『「赤毛のアン」と花子 翻訳家・村岡花子の物語』 内容紹介
カナダの作家、ルーシー・モード・モンゴメリの書いた 『赤毛のアン』を読んだことがありますか? 赤毛でやせっぽちのアンという孤児の女の子が、 優しい養父母と出会い、元気に成長していく物語です。 この作品を、初めて翻訳して日本に紹介したのが、村岡花子です。 花子は、幼い頃から文学的な才能をあらわし、 カナダ人宣教師がつくった東洋英和女学校で勉強し、 英米文学とその環境にふれます。 短歌も学ぶことで、鋭い日本語のセンスも合わせてみがき、 英語で書かれた文学を、わかりやすい日本語にして読者に届け始めます。 特に、日本にあまりなかった子どもや女性に向けた物語を 美しい日本語で紹介していきます。 第二次世界大戦が始まると、お世話になったカナダ人の先生がたや同僚は、 次々と母国に帰ってしまいます。 そのときに手渡されたのが、『アン・オブ・グリン・ゲイブルス』。 敵国語が禁じられるなか、花子は隠れて翻訳を続けます。 先の見えない生活のなかで、この本から大きな夢や希望をもらっていたのです。 そして戦後7年がたったとき、この物語は『赤毛のアン』として出版されるや 日本の女性たちの心をつかみ、ベストセラーとなります。 花子が元気をもらったように、 この物語はたくさんの人々の心に残る物語となったのです。 本書では、「アン」と花子の不思議と似ている点について紹介しながら、 花子の生涯を紹介しています。 著者は、村岡恵理さん。村岡花子の孫にあたる恵理さんは、 『アンのゆりかご』という本で、花子の一生について本を書きました。 本書は、その児童書版ともいうべきもので、『赤毛のアン』を読んだ人も、 これから読む人にも楽しめる物語になっています。

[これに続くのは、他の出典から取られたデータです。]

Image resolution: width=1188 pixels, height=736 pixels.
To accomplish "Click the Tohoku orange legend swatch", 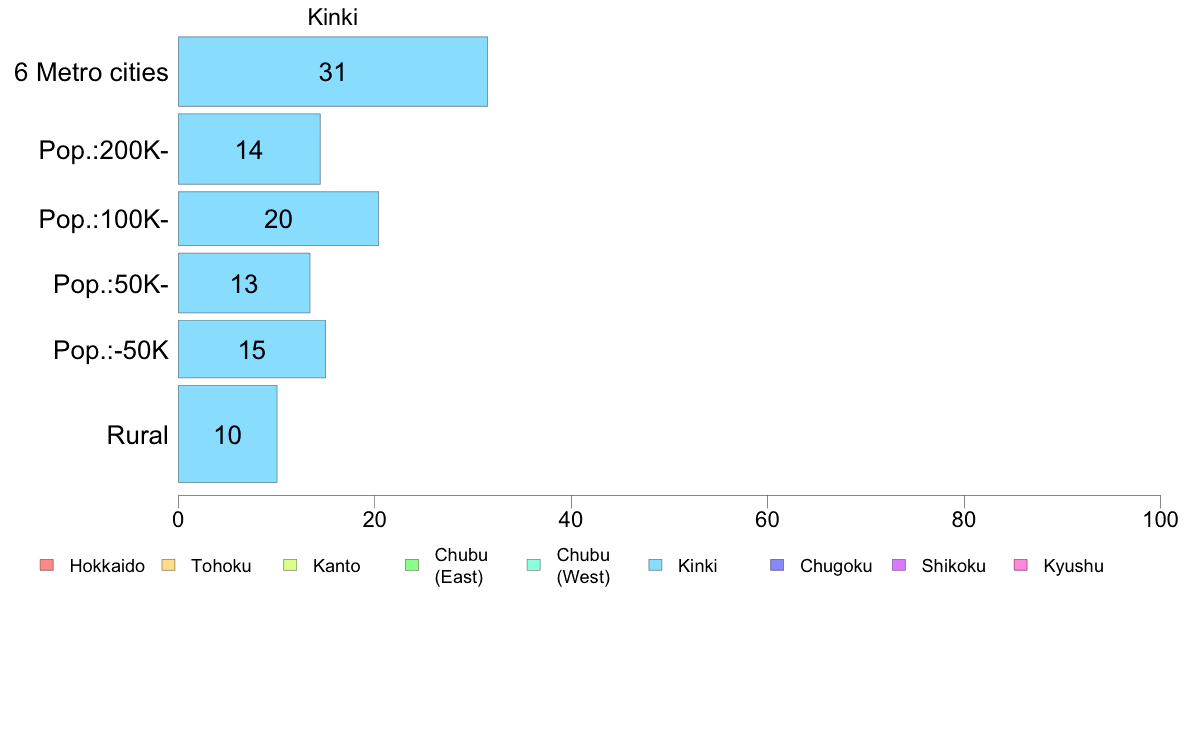I will coord(168,565).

先に読んだ『アンのゆりかご 村岡花子の生涯』をジュニア版にアレンジした本です。
『アンのゆりかご』から、児童向けにそぎ落とされた部分が村岡花子の生涯にとって重要だったとは思うのですが、逆に村岡花子が『赤毛のアン』にたどり着く必然性をくっきりとさせているようにも思います。
テレビドラマに影響されたとはいえ、第二のアンブームが起きているようです。